Name of the Vulnerable Software and Affected Versions Parallels Plesk Panel versions 7.x through 8.x before 8.6 MU#2 Parallels Plesk Panel versions 9.x before 9.5 MU#11 Parallels Plesk Panel versions 10.0.x before MU#13 Parallels Plesk Panel versions 10.1.x before MU#22 Parallels Plesk Panel versions 10.2.x before MU#16 Parallels Plesk Panel versions 10.3.x before MU#5

Description A SQL injection issue allows remote attackers to execute arbitrary SQL commands via unspecified vectors. This issue has been exploited in the wild in March 2012.
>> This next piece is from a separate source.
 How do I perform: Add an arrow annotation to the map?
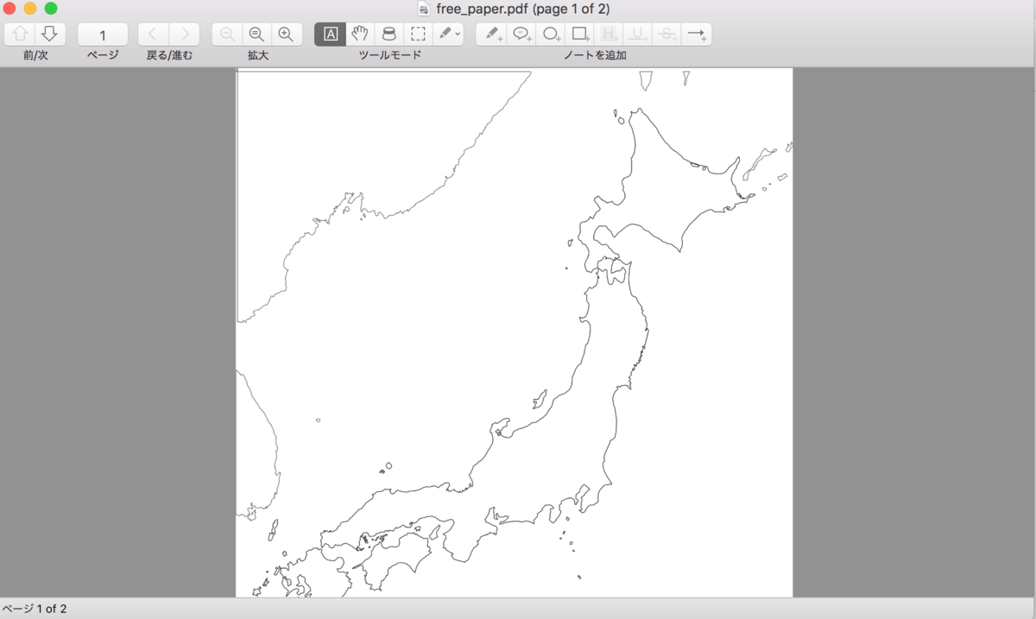point(696,34)
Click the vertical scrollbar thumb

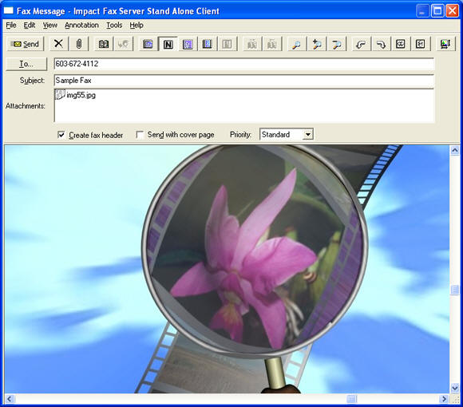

Recommendations For Parallels Plesk Panel versions 7.x through 8.x before 8.6 MU#2, update to 8.6 MU#2 or later. For Parallels Plesk Panel versions 9.x before 9.5 MU#11, update to 9.5 MU#11 or later. For Parallels Plesk Panel versions 10.0.x before MU#13, update to MU#13 or later. For Parallels Plesk Panel versions 10.1.x before MU#22, update to MU#22 or later. For Parallels Plesk Panel versions 10.2.x before MU#16, update to MU#16 or later. For Parallels Plesk Panel versions 10.3.x before MU#5, update to MU#5 or later.